ED Visits from Homeless Alcoholics, Revisited

This month's Annals of Emergency Medicine has a report from the Serial Inebriate Program in San Diego (it sounds like a dispatch from Spring Break, but in fact is an attempt to stop the revolving-door of drunks in the ER).

I blogged about Malcolm Gladwell's coverage of programs like this, just recently. To borrow from his latest column, he provided "story" reasoning, whereas this Annals article provides a "technical account" explanation.

The long and short of it, from the intro and discussion:
California law also provides judges the option of offering such individuals an opportunity to complete an alcoholism treatment program in lieu of custody. Before the implementation of Serial Inebriate Program, local treatment programs were unwilling to accept these clients because of their recidivist behavior, and jails rarely housed them longer than 72 hours. In 1999, the San Diego Police Department recruited a treatment provider to collaborate in the development of a novel pilot program tailored to this population. The San Diego Police Department also secured the support of the city attorney to develop new booking and sentencing procedures. Importantly, the public defender lent its critical support to program development after concluding clients would be afforded valuable new support and care. Volunteers of America staff were asked to define the criteria that should constitute a "chronic inebriate" (and therefore Serial Inebriate Program client), and the superior court endorsed a trial program...

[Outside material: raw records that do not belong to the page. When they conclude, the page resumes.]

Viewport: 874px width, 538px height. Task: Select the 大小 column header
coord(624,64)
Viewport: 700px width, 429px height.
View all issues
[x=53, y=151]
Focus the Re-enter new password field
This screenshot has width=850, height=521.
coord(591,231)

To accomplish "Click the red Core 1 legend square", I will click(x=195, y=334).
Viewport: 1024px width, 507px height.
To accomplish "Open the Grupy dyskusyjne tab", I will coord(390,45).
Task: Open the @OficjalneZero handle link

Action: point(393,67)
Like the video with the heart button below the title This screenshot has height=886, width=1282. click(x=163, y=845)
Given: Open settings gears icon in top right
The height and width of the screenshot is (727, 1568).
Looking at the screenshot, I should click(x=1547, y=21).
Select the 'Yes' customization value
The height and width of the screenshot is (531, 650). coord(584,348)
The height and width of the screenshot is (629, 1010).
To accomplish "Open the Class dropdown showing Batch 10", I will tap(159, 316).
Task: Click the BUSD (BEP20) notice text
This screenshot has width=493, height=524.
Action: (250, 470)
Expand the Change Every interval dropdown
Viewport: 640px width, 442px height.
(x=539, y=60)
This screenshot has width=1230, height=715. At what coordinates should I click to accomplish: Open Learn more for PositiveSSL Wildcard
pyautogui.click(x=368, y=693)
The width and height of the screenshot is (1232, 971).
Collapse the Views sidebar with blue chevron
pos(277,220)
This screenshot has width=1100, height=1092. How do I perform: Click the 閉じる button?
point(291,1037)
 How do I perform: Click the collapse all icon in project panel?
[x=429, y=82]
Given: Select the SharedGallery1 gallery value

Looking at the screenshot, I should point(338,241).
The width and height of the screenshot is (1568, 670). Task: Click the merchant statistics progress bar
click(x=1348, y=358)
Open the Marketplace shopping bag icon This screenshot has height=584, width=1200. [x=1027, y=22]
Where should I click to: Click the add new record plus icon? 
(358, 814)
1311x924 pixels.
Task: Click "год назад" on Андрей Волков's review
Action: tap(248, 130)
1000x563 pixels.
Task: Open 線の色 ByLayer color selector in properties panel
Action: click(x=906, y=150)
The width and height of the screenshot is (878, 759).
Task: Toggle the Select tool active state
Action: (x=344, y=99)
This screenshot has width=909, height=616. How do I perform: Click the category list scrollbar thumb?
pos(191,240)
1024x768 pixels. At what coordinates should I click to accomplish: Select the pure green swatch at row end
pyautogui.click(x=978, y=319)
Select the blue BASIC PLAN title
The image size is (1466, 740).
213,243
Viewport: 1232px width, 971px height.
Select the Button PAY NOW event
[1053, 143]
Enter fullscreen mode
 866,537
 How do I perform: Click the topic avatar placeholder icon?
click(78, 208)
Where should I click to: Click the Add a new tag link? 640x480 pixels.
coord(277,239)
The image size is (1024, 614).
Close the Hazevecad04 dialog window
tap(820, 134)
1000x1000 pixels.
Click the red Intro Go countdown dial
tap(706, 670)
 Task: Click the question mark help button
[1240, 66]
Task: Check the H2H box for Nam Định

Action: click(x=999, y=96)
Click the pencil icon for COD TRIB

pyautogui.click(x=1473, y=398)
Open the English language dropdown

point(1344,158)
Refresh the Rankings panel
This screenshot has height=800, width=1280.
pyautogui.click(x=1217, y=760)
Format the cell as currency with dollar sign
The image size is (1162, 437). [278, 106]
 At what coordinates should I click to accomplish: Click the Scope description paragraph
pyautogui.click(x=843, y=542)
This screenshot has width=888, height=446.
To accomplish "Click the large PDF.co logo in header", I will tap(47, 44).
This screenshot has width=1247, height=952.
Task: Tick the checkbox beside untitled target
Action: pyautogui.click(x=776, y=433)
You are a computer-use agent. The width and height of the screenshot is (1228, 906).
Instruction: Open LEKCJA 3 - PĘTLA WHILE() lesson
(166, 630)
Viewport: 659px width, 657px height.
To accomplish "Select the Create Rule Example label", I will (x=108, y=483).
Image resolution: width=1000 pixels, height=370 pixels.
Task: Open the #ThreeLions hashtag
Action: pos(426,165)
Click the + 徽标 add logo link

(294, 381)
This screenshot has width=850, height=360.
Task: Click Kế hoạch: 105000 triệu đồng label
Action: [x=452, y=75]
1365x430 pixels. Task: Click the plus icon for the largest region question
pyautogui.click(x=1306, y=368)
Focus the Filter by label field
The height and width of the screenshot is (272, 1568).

...This study documents the extraordinary consumption of EMS, ED, and inpatient resources by one city’s population of homeless chronic alcoholics. Assuming an average observation period of 4.5 hours (Dunford, unpublished data) these patients consumed nearly 15,000 hours of ED staff time at 2 of San Diego’s major regional hospitals, which equates to a 34% chance that a Serial Inebriate Program client was occupying an ED bed at one of these facilities at any moment during the 4-year study. These data provide evidence that a relatively small number of individuals can have a large impact on a community’s safety net.

This study also demonstrates that a community-supported alcohol treatment strategy that incorporates legal consequence can reduce the consumption of emergency health care resources. There was a 50% decline in the use of ED, inpatient, and EMS resources for the 156 individuals who accepted a 6-month outpatient treatment program in lieu of custody. Conversely, there was no change in resource consumption by the 112 individuals who elected not to enter treatment. The Serial Inebriate Program’s success derived primarily from its impact on the most recidivist individuals. Those accepting treatment were typically older men who had been transported by EMS and treated in ED twice as often as nonacceptors.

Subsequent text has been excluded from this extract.